GIVEN INSTRUCTION
Pull out each line of the data below that contains the word "Open", and copy those lines.

MATERIAL TO PROCESS
───

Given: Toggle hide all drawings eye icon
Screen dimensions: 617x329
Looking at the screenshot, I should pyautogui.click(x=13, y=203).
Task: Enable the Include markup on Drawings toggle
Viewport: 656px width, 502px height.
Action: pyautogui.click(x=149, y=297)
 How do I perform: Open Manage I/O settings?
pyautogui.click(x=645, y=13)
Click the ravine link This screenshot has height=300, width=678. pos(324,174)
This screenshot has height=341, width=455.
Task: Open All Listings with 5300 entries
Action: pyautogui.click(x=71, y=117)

───

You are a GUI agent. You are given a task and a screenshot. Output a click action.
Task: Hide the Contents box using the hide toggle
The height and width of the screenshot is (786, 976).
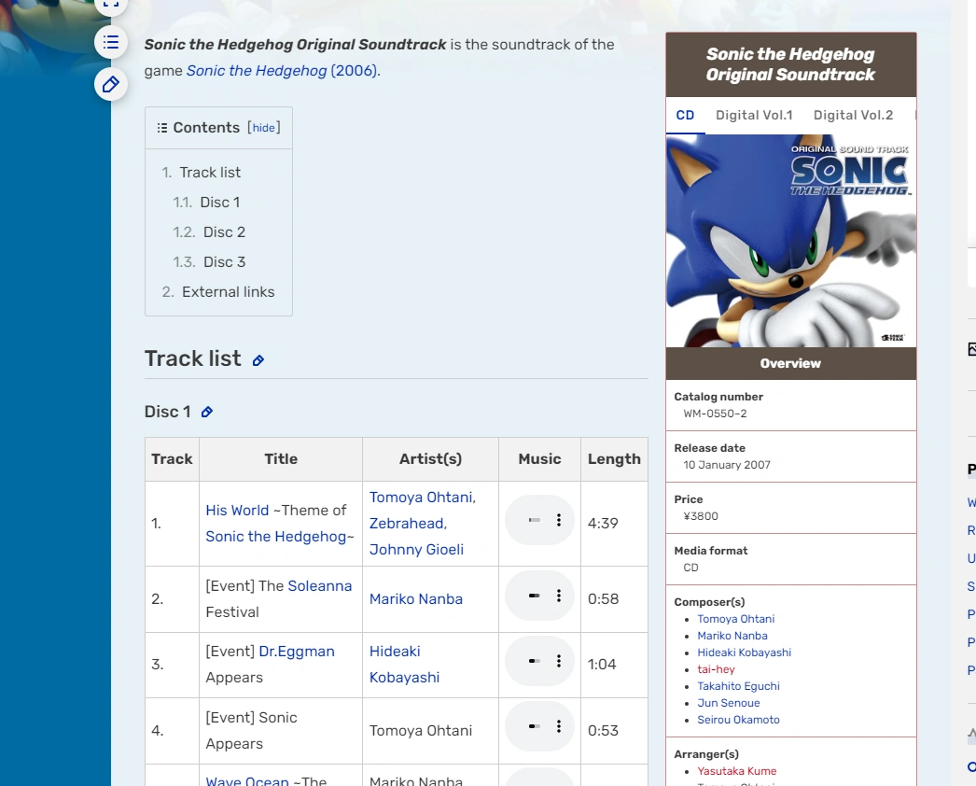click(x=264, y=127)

───

REPLY
 How do I perform: Open Manage I/O settings?
Task: Open All Listings with 5300 entries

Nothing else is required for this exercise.